Even though the language spoken by the natives at the beginning is generally thought to be Swahili, screenwriter Ruth Rose just made it up. However, the censorship board still required her to produce a translation so they could be assured there was no offensive "language" in the film. She had had to do the same for the native speeches in King Kong sixteen years earlier.
In the 2011 version as seen on Turner Classic Movies, the "fire rescue" sequence, with a red background, is influenced by the 1980's "colorized" version. The "colorization" process, owned by Ted Turner and now "Time Warner", added color to previously existing all B&W films. Other "colorized" features in this genre included "King Kong", "The "Maltese Falcon" and even Shirley Temple film shorts. This trend continued through the 1990s although, as a whole, it is no longer popular with broadcasters and viewers.
Look for these unbilled stars of the future (and past): Ellen Corby (The Waltons) in the orphanage scene; William Schallert (The Patty Duke Show) as the gas station attendant; Kermit Maynard, singing cowboy, as Red in the roping scene; Jack Pennick, perennial John Ford extra, as the truck driver whose truck the heroes steal; and Irene Ryan (Granny in The Beverly Hillbillies) in the nightclub scene.
The "cowboys in Africa" sequence in this film used footage originally shot to be used in a planned but not completed follow-up to King Kong, "The Valley of Gwangi". That film (as The Valley of Gwangi) was eventually made by Ray Harryhausen.
The night club set was based on a real-life night club called the Cocoanut Grove, which was located at the famous Ambassador Hotel in Los Angeles, California.
The stock footage shot of New York's Times Square is actually from the mid-'20s.
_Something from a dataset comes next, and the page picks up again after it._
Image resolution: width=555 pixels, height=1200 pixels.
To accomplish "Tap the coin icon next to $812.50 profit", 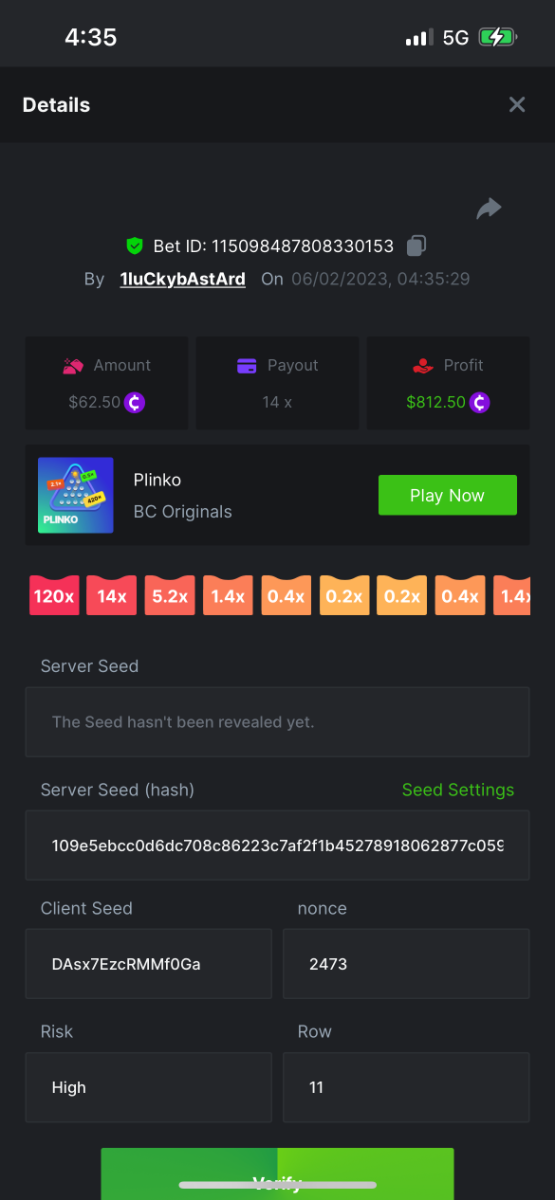I will [481, 402].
A marquee for Ernest B. Schoedsack's and Merian C. Cooper's "Grass, the Epic of a Lost Tribe", aka Grass: A Nation's Battle for Life can be seen in the lower right corner.
The strongmen who appeared in the "tug-of-war" scene with Joe were all professional wrestlers. They were: Sammy Stein, Slammin' Sammy Meneker, Max the Iron Man, Bomber Henry Kulky, Killer Karl Davis, Rasputin the Mad Russian, Wee Willie Davis, Man Mountain Dean, The Swedish Angel, and Primo Carnera. Carnera had briefly been the World Heavywight Boxing Champion. Dean, Kulky, and Davis also had careers in movies and TV.
This film was stop-motion animator Pete Peterson's first animating job. He was hired as a grip but became so enamored with stop-motion while watching Ray Harryhausen work that Willis H. O'Brien allowed him to try his hand at animating some scenes.
This was the first feature film to which Ray Harryhausen contributed stop-motion animation effects.
Though Willis H. O'Brien gets top special-effects billing, Ray Harryhausen actually did 85%-90% of the stop-motion animation for this film, although the animation is based on O'Brien's designs and storyboards.
When Joe smashes through the facade during the nightclub riot, the first scream you hear is that of Fay Wray, stock audio from the original King Kong, which was also produced by RKO.
When Mighty Joe Young gets frustrated, he pounds the ground with his fist. Ray Harryhausen was inspired to do this by the scene from King Kong where Kong pushes open the gates, then forcefully brings his hand down.
When Windy asks Gregg if he is from Texas, Gregg replies, "No, sir, Oklahoma; we rope and ride there, too." Ben Johnson grew up on a ranch near Foraker, Oklahoma, and had been a champion cowboy prior to coming to Hollywood as a horse wrangler.